A lady I know from my office actually gave me this idea when I was venting about being tired of the same old chicken dinners. I tried it that night, and it instantly became one of those back-pocket recipes I make on repeat. It’s just five ingredients, cooks in one skillet, and the lemony butter sauce makes the whole house smell like you’ve been cooking all afternoon—even though it comes together in about 20 minutes. This is simple, no-fuss Midwest weeknight cooking with just enough brightness to feel a little special.
I usually serve this skillet lemon chicken with something I can throw together while the chicken cooks: steamed green beans or broccoli and a quick pot of rice or buttered egg noodles to soak up the sauce. A simple side salad with mixed greens, cherry tomatoes, and a light vinaigrette works really well too, especially if you’re trying to keep things on the lighter side.
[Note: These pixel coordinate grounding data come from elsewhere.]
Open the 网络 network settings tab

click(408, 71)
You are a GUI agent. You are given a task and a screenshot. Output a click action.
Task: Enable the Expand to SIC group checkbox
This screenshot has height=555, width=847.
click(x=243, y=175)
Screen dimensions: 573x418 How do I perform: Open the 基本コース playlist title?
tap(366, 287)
If you have a baguette or any kind of crusty bread around, it’s perfect for swiping up every last bit of that glossy lemon-butter sauce.
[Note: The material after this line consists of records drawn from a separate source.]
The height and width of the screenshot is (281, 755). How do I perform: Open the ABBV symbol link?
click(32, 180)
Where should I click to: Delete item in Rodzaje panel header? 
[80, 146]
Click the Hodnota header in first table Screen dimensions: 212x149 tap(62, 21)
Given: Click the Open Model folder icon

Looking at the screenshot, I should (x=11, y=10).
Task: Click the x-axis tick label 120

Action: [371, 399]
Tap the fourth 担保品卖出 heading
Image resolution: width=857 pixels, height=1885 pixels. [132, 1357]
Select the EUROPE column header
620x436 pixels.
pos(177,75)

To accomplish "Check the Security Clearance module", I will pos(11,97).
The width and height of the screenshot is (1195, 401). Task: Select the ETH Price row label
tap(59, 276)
5-Ingredient Skillet Lemon Chicken
Servings: 4

Ingredients
1 1/2 pounds thin-sliced boneless, skinless chicken breasts (or chicken cutlets)
1 teaspoon kosher salt
1/2 teaspoon black pepper
2 tablespoons olive oil
4 tablespoons unsalted butter, cut into pieces
1 large lemon, zested and juiced (about 3 tablespoons juice)
Directions
Pat the chicken dry with paper towels. Season both sides evenly with the salt and black pepper. This helps the chicken brown nicely and keeps it from tasting flat.
Heat the olive oil in a large skillet over medium-high heat until it shimmers and a tiny piece of chicken sizzles on contact.
Add the chicken in a single layer (work in batches if needed so you don’t crowd the pan). Cook without moving it for 3 to 4 minutes, until the underside is golden brown.
Flip the chicken and cook for another 2 to 4 minutes, or until the second side is golden and the thickest part of each piece reaches 165°F. Transfer the cooked chicken to a plate and tent loosely with foil to keep warm.
Reduce the heat to medium-low. Add the butter to the same skillet. Stir and scrape up any browned bits from the bottom of the pan as the butter melts.
Once the butter is melted and foamy, add the lemon zest and lemon juice. Stir for 30 to 60 seconds, just until the sauce is glossy and slightly thickened. Don’t walk away here—the sauce comes together fast.
Return the chicken and any accumulated juices on the plate back into the skillet. Turn the pieces in the lemon-butter sauce until they’re well coated and warmed through, 1 to 2 minutes.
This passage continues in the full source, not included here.